» **Prompt**
Search the records for lines with the word "týden" and copy each match.

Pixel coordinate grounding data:

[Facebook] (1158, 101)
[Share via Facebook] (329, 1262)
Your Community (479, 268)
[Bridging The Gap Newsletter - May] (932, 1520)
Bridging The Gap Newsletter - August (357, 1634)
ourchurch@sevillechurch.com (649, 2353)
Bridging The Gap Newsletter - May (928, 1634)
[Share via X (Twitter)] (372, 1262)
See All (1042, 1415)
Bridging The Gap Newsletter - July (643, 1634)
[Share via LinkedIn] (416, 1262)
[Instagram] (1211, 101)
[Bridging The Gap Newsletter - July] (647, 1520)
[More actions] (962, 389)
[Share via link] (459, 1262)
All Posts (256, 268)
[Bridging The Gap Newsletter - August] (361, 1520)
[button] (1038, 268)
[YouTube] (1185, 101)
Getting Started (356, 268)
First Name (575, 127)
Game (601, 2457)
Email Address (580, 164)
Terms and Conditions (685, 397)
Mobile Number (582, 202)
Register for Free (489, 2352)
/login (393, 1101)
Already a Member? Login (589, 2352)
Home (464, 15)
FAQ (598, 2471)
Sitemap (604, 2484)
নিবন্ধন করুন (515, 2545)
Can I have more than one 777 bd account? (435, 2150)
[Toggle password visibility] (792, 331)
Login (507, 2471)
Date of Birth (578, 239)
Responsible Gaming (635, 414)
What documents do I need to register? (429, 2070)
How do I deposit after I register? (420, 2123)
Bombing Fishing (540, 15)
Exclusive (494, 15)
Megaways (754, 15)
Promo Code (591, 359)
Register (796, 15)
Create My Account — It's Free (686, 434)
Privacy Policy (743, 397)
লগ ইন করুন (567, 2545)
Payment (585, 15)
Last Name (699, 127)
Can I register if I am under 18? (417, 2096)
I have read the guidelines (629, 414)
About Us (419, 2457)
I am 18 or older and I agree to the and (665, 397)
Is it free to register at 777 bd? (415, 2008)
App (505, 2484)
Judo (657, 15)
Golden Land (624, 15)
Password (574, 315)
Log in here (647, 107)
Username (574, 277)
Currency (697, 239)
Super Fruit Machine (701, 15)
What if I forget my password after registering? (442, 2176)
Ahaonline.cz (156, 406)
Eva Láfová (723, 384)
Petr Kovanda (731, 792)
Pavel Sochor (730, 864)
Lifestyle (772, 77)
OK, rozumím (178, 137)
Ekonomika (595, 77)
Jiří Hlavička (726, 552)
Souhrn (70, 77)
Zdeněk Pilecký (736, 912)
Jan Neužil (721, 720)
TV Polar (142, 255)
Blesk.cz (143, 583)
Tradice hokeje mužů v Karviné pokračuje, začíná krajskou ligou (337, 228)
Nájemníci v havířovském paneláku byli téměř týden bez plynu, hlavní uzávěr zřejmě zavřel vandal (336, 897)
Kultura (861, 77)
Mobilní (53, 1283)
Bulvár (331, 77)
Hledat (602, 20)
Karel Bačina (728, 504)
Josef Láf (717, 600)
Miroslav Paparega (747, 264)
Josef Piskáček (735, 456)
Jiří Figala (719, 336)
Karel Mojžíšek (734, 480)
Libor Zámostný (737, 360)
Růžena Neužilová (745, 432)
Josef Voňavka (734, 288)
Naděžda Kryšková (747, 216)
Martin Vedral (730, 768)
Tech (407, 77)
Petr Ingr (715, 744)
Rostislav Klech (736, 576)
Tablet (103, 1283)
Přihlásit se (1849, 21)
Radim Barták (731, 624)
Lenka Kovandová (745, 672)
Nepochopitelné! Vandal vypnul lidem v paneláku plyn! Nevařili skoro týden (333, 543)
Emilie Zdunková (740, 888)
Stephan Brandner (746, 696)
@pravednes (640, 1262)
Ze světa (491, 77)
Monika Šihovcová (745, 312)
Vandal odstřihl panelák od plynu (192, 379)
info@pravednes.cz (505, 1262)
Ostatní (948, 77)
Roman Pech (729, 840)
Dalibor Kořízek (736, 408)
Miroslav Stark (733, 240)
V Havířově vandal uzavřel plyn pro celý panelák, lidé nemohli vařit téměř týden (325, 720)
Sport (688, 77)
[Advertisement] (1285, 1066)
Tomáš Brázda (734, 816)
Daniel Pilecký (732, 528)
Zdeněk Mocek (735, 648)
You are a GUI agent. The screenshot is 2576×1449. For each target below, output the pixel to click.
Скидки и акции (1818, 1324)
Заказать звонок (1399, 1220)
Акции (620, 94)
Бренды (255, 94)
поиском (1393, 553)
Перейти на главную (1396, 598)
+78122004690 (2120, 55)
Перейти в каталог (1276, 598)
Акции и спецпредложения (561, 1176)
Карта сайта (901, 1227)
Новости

» **Response to this task**
Nájemníci v havířovském paneláku byli téměř týden bez plynu, hlavní uzávěr zřejmě zavřel vandal (336, 897)
Nepochopitelné! Vandal vypnul lidem v paneláku plyn! Nevařili skoro týden (333, 543)
V Havířově vandal uzavřel plyn pro celý panelák, lidé nemohli vařit téměř týden (325, 720)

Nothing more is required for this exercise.